Shall I ever forget that big Mallard that bore down upon me before I was fairly hidden in the reeds? As he passed me at about twenty-five yards, I saw, along the iron rib of the gun, the sunlight glisten on his burnished head. The duck rose skyward with thumping wings, leaving me so benumbed with wonder that I never thought of the other barrel. I concluded to retire from the business of single shots and go into the wholesale trade. This conclusion was firmly braced by the arrival of fifteen or twenty Mallards in a well massed block. They came past me like a charge of cavalry, sweeping in bright uniform low along the water, with shining necks and heads projecting like couched lances. I could see four or five heads almost in line as I pulled the first trigger, yet only one dropped, and that one with only a broken wing. As they rose with obstreperous beat of wing, I rained the second barrel into the thickest part of the climbing mass, and another one fell with broken wing, while another wabbled and wavered for a hundred yards or more, then rose high and hung in air for a second, then, folding his wings, descended into a heavy mass of reeds away on the other side of the main slough. Meanwhile, my two wounded ducks, both flattened out on the water, were making rapid time for the thick reeds across the little slough, and both disappeared in them just as I got one barrel of my gun capped. So it went on for an hour or so. There was scarcely a minute to wait for a shot, yet in that hour I bagged only four or five ducks.

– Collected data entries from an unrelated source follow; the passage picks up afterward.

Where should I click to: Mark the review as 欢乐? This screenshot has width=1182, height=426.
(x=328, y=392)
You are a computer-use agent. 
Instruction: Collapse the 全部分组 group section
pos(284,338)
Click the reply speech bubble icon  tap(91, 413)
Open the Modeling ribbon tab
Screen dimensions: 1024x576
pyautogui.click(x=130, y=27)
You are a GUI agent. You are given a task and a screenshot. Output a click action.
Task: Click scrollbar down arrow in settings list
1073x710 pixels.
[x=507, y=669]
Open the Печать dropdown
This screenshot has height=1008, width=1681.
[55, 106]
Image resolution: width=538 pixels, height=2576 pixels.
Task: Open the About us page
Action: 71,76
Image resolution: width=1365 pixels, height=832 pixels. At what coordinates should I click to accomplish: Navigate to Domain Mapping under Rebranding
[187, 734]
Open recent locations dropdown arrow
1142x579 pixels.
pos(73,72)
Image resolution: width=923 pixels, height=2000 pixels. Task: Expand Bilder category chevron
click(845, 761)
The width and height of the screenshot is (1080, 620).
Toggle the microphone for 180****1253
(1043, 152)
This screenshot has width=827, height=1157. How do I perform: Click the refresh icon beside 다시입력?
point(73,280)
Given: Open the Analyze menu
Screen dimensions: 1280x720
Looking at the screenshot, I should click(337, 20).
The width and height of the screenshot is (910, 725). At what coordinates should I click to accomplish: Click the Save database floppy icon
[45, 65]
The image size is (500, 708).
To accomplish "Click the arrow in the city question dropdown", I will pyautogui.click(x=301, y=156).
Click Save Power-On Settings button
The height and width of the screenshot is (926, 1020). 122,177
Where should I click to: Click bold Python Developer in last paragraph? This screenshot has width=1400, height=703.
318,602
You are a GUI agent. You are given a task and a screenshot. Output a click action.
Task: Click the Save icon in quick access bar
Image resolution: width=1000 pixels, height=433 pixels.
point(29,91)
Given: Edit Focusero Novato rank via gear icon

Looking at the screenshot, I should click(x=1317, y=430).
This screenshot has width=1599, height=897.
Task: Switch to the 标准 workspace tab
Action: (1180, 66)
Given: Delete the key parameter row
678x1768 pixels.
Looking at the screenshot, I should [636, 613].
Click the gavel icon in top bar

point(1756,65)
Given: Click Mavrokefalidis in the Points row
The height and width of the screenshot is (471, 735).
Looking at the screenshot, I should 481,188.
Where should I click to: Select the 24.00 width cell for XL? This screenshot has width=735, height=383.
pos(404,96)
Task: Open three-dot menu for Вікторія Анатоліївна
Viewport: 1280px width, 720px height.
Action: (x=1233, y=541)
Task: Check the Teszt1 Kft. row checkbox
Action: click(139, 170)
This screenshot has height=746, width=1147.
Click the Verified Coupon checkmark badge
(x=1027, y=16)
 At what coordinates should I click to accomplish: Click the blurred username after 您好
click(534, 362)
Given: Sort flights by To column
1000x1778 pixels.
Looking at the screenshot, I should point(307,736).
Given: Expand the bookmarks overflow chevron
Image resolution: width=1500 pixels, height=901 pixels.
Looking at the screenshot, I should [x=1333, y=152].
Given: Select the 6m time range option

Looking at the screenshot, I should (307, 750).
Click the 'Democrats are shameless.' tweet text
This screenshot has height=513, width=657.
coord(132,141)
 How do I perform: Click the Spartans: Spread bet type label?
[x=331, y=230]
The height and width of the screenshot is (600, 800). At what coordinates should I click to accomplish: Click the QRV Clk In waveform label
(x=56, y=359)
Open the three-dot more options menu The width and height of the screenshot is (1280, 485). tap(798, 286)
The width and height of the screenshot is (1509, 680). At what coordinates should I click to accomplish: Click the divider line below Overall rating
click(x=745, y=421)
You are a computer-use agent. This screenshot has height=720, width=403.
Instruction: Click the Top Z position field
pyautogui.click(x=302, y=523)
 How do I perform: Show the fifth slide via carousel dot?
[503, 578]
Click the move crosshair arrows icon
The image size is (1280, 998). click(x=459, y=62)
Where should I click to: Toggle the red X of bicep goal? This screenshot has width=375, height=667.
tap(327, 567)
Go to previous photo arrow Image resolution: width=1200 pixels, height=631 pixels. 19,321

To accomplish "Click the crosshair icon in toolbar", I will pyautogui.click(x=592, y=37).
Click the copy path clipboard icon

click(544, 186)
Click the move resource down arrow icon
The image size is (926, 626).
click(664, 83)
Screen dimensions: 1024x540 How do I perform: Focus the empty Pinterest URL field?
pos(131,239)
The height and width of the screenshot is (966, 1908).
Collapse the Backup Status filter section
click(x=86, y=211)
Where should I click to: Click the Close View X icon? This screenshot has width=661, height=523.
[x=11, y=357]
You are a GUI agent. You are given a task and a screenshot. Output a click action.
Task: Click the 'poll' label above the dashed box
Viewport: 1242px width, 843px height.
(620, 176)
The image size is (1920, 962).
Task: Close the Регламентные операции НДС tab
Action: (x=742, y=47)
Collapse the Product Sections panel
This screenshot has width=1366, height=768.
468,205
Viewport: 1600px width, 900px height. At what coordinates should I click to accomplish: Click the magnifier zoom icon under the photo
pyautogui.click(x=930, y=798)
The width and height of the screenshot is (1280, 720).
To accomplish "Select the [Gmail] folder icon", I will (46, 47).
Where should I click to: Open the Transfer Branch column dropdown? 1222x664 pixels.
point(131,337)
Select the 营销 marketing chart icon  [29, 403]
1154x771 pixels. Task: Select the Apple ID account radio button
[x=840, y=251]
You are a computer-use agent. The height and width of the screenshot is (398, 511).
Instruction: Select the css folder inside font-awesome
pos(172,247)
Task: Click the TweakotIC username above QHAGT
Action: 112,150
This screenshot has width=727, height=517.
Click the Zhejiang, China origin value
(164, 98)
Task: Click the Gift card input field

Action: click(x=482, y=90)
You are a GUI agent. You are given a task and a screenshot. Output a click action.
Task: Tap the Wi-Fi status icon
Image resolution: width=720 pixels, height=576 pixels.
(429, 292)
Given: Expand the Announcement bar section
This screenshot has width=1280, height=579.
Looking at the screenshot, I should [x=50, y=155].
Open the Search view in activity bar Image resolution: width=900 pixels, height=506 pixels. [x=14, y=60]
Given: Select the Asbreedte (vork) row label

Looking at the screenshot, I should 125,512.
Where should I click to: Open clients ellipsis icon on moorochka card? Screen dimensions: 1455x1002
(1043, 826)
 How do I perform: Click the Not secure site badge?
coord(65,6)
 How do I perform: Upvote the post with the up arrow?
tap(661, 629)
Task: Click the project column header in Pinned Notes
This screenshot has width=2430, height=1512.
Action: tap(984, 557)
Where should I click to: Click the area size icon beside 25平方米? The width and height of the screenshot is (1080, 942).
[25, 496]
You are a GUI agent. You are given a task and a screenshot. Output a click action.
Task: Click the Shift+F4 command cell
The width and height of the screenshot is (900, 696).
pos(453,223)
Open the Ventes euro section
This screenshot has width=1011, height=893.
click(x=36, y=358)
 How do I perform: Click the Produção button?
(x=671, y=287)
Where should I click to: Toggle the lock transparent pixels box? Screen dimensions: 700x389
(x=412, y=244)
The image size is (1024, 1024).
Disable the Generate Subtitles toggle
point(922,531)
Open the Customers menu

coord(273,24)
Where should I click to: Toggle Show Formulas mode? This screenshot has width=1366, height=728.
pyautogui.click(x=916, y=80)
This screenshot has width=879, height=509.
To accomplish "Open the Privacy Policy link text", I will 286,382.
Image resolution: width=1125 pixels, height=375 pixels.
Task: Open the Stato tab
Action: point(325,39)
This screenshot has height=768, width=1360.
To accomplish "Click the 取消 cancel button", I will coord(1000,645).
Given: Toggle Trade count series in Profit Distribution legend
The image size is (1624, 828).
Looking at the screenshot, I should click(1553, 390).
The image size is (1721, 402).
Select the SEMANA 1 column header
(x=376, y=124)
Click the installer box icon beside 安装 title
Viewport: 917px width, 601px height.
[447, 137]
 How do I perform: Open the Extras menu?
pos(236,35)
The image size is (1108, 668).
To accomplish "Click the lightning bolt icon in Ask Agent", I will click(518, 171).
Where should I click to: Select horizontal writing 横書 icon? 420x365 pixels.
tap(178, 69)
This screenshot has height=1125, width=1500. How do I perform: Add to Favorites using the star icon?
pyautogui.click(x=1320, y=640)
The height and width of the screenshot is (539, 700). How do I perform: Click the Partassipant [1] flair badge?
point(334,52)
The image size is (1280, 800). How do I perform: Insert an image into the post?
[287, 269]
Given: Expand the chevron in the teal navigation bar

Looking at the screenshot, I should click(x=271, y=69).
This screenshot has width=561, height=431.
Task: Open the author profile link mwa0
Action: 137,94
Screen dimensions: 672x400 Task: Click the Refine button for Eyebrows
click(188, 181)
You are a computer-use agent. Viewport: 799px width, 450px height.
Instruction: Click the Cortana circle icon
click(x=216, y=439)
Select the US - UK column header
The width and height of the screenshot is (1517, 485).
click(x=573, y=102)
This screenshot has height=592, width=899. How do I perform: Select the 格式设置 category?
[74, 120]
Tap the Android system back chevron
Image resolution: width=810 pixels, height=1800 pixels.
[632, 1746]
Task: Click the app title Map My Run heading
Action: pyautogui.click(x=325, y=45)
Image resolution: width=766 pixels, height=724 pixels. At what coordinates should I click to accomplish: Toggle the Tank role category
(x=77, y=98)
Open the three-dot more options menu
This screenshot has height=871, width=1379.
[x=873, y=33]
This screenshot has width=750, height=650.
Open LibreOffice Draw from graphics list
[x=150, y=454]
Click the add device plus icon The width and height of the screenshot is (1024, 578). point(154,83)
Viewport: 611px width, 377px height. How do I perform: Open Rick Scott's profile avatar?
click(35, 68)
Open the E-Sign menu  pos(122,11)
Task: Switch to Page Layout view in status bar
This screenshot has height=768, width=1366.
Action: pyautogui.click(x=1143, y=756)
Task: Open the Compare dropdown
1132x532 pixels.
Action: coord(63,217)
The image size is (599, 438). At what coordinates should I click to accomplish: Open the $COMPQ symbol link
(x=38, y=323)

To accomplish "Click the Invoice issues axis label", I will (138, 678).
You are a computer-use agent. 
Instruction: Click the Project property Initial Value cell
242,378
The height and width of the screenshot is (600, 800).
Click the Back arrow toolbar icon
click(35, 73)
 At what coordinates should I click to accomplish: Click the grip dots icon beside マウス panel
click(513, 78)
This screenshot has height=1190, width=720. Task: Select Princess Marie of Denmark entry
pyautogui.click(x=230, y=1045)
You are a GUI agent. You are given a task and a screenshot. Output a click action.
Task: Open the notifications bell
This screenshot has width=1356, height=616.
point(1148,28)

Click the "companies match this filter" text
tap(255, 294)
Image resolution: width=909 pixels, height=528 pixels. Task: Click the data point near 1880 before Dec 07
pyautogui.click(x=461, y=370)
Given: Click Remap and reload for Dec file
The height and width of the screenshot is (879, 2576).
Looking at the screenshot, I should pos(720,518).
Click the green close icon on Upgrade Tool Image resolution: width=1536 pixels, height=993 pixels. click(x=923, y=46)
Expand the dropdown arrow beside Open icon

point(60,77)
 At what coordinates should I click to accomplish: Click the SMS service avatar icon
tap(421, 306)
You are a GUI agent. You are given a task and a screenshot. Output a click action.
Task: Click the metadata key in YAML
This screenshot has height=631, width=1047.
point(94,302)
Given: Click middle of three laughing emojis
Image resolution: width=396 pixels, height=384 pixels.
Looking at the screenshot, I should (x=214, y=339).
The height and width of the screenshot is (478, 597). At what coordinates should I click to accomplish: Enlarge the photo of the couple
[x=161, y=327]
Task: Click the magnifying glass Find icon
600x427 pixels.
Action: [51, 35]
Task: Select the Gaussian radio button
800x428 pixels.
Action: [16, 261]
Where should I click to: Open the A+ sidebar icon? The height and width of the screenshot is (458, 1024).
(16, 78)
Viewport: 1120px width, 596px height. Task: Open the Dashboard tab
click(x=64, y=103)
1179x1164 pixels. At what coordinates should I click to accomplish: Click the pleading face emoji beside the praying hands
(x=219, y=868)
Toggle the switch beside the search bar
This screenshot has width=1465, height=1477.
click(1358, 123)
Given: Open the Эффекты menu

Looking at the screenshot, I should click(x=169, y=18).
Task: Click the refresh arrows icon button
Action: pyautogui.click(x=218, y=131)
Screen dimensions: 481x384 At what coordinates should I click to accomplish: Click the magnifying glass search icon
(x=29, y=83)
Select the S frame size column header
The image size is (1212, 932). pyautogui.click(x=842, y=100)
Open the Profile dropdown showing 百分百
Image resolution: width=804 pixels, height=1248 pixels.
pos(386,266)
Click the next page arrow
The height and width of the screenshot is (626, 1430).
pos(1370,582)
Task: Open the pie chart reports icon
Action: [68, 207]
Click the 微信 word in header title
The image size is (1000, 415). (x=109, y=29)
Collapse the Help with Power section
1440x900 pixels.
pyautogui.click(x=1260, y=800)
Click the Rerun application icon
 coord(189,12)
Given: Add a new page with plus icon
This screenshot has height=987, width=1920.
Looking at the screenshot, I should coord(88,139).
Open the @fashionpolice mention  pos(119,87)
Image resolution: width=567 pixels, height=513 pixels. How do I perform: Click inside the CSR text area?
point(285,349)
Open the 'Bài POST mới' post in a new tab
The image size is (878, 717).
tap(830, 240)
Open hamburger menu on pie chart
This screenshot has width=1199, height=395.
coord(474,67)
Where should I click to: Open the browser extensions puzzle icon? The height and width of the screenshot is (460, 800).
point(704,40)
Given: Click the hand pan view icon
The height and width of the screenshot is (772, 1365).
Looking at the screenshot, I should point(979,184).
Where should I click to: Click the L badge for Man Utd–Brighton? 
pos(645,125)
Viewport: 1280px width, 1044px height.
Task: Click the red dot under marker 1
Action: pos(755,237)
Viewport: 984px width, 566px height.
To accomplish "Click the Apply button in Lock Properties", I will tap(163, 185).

With an empty powder flask as I laid the gun upon a muskrat house, and sat down upon the top of it, the whole world where I had been living vanished in a twinkling and I found myself in another sphere, filled with circling spirits, all endowed with emotions, hopes and fears, like those that Dante saw in Paradise. There, indeed, was the great sea of being, but all one vast whirlpool that engulfed the soul of the poor powderless “tenderfoot,” while his ears were stunned with the whizz and rush of wings all around his head, with the thump and bustle and splash of ducks alighting in the water before him, the squeal of Wood Ducks, the quack of Mallards, the whistle of Widgeon, the scape of traveling snipe, the grating squawk of Herons, Egrets and Bitterns, the honk-honk of Geese, the clank-a-lank of Brant, and the dolorous grrrroooo of the far off Sandhill Crane.